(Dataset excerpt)
────────────────

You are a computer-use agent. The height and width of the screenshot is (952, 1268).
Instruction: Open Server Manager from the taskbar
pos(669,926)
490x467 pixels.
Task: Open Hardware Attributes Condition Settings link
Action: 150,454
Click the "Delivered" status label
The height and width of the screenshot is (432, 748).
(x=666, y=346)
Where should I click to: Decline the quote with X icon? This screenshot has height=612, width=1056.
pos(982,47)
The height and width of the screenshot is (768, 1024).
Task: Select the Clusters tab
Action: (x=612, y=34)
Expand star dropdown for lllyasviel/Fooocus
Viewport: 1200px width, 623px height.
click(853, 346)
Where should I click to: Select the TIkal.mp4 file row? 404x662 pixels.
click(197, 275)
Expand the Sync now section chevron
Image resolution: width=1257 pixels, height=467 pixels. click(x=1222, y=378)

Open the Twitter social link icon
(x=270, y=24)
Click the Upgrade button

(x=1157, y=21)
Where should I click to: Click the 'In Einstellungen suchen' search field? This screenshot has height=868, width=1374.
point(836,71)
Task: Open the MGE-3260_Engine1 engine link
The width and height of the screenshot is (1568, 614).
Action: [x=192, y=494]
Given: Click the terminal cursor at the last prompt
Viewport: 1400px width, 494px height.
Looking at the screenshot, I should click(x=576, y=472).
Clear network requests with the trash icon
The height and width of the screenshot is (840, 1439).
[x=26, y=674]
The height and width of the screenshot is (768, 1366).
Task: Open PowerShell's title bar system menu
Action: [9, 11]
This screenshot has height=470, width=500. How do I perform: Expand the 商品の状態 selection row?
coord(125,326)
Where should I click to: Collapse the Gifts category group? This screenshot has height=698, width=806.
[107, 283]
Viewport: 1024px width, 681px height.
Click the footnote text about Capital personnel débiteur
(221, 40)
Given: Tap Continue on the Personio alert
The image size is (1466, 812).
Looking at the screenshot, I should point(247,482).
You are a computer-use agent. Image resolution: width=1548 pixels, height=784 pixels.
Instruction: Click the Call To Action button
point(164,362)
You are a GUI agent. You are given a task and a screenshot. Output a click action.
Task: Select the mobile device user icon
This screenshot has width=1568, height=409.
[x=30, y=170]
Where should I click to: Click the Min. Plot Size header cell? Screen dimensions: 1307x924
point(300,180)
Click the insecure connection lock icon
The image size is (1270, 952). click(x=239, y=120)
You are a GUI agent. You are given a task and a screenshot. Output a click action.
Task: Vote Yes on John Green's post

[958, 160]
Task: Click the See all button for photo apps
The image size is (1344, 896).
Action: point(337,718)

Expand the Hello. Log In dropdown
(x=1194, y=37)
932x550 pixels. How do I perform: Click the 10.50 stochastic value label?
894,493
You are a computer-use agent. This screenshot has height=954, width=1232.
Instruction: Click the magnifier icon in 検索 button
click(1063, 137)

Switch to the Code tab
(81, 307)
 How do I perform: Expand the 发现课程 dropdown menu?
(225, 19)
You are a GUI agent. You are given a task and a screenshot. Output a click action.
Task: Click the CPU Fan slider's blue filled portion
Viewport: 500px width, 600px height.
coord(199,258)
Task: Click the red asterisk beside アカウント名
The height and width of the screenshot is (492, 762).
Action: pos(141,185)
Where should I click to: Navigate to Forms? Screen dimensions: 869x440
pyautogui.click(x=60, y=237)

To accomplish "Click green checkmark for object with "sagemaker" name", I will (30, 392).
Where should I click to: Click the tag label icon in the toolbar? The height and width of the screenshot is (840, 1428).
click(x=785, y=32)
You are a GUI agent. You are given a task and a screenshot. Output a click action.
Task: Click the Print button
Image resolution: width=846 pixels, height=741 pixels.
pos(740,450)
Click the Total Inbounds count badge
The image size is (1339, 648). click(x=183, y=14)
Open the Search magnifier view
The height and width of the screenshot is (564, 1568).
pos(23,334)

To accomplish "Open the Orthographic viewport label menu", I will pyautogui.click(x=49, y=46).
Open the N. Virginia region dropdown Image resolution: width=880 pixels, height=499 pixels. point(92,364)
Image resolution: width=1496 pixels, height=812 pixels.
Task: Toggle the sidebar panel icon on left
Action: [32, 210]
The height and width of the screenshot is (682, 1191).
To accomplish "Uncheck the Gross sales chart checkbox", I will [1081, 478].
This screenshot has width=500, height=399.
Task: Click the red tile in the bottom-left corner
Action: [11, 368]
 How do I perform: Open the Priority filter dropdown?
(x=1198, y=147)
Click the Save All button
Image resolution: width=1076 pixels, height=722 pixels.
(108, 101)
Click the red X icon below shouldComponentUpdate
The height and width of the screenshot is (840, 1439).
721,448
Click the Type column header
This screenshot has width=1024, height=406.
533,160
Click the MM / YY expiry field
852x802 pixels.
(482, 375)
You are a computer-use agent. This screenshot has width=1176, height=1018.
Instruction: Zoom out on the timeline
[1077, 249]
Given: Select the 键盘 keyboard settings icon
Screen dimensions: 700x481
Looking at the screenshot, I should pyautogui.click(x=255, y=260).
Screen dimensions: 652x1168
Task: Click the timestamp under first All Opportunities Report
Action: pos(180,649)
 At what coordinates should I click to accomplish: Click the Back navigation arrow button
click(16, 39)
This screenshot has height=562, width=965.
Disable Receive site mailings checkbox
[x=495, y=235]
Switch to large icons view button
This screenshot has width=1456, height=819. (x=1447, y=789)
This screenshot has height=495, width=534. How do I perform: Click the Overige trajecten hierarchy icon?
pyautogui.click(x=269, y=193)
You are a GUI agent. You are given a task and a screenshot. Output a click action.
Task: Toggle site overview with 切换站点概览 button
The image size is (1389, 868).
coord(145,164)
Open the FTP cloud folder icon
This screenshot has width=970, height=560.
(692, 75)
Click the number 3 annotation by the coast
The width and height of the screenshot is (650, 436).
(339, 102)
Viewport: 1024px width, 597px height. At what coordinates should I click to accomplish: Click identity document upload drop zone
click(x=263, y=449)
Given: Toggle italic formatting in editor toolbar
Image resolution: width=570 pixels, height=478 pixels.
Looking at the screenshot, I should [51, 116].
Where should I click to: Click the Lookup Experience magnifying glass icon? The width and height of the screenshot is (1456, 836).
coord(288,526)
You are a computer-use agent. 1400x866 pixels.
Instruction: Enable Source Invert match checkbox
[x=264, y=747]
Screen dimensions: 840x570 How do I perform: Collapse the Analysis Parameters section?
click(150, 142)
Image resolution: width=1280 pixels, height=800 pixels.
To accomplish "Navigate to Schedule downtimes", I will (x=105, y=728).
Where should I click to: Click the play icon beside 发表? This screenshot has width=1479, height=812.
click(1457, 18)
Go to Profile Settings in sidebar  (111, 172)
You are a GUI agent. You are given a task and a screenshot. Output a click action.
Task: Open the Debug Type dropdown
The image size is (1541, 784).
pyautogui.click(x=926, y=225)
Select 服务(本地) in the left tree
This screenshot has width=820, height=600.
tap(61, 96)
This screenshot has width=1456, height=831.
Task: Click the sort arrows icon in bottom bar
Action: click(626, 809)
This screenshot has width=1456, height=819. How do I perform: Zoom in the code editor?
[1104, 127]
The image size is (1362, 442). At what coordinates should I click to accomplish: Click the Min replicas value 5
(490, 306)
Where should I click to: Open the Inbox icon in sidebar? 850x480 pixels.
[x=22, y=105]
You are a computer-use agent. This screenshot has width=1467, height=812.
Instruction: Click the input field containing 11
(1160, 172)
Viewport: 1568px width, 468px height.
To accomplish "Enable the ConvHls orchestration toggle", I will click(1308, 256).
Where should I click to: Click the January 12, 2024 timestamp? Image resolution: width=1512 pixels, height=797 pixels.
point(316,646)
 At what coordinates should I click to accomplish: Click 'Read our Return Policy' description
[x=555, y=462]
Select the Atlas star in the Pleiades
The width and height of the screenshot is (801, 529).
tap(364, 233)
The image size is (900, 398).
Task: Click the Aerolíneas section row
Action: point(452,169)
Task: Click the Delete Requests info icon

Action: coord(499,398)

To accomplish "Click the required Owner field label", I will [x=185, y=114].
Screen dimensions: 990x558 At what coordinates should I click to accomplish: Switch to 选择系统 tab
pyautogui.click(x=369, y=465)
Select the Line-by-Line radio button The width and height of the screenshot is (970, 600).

────────────────

> **WRITTEN REQUEST**: Reproduce the items word for word, from the first line through the line that contains "(x=666, y=346)", with both of those lines included.

> **RESPONSE**:
You are a computer-use agent. The height and width of the screenshot is (952, 1268).
Instruction: Open Server Manager from the taskbar
pos(669,926)
490x467 pixels.
Task: Open Hardware Attributes Condition Settings link
Action: 150,454
Click the "Delivered" status label
The height and width of the screenshot is (432, 748).
(x=666, y=346)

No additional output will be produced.